Your copy should hold exactly the lines from the one containing "You are a GUI" through the last line of the entries, and no pictures.
BEGIN
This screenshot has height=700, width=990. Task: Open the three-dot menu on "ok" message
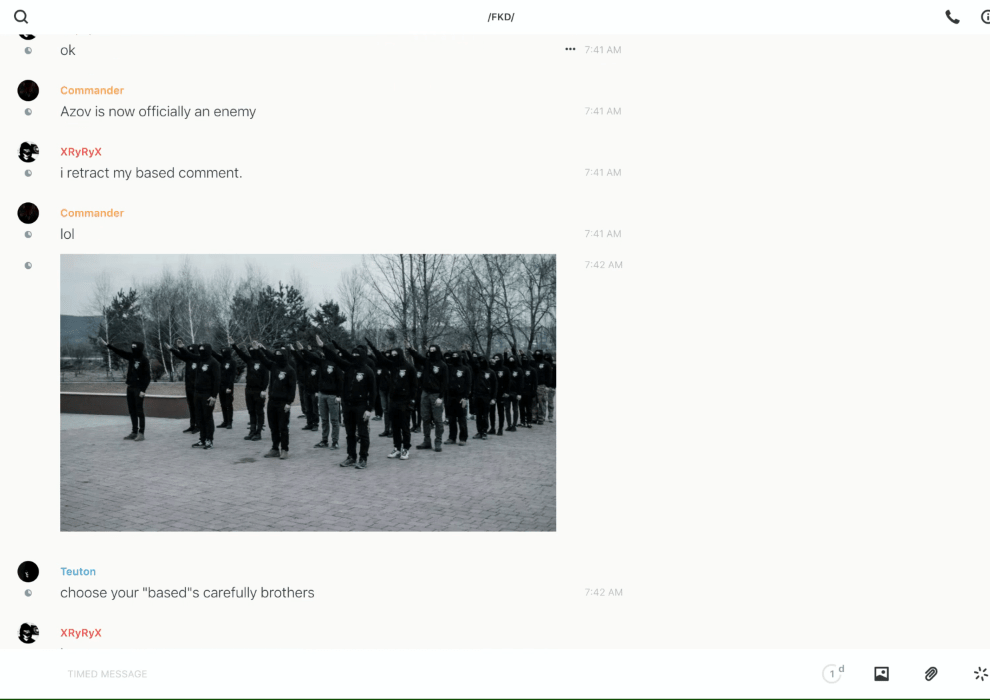click(x=570, y=49)
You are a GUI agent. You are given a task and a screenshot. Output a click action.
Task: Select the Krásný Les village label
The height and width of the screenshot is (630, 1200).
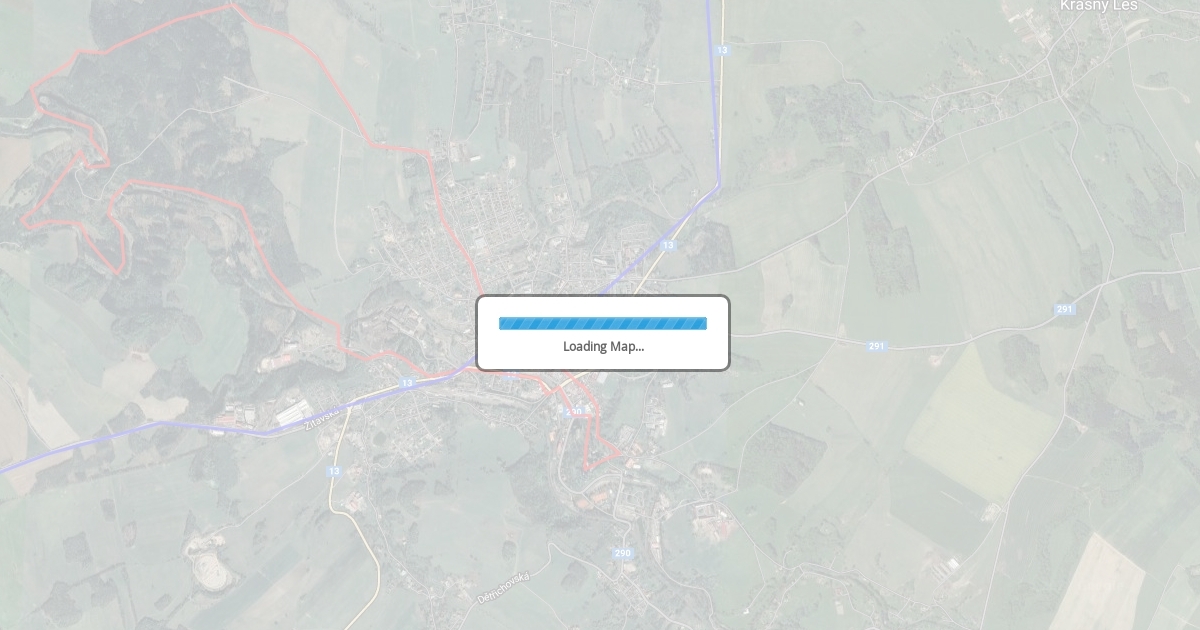coord(1098,6)
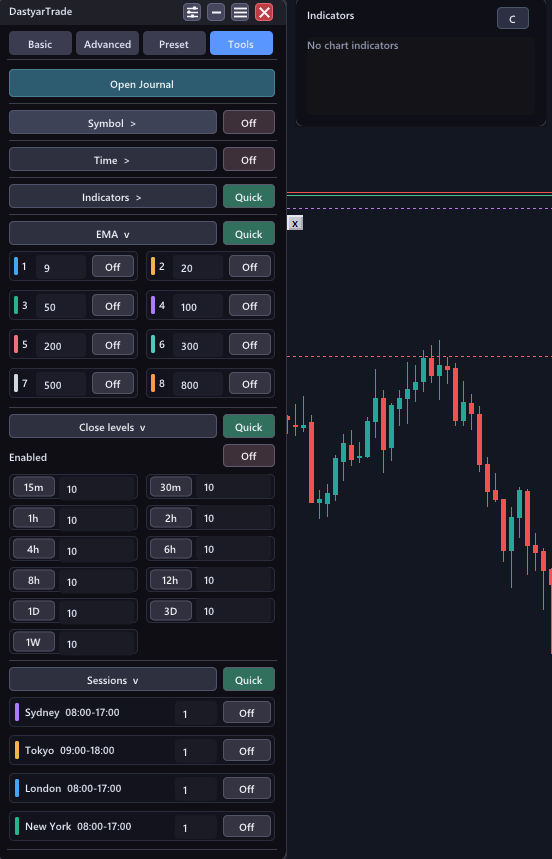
END
Answer for this exercise -
You are a GUI agent. You are given a task and a screenshot. Output a click action.
Task: Select the Krásný Les village label
The height and width of the screenshot is (630, 1200).
coord(1098,6)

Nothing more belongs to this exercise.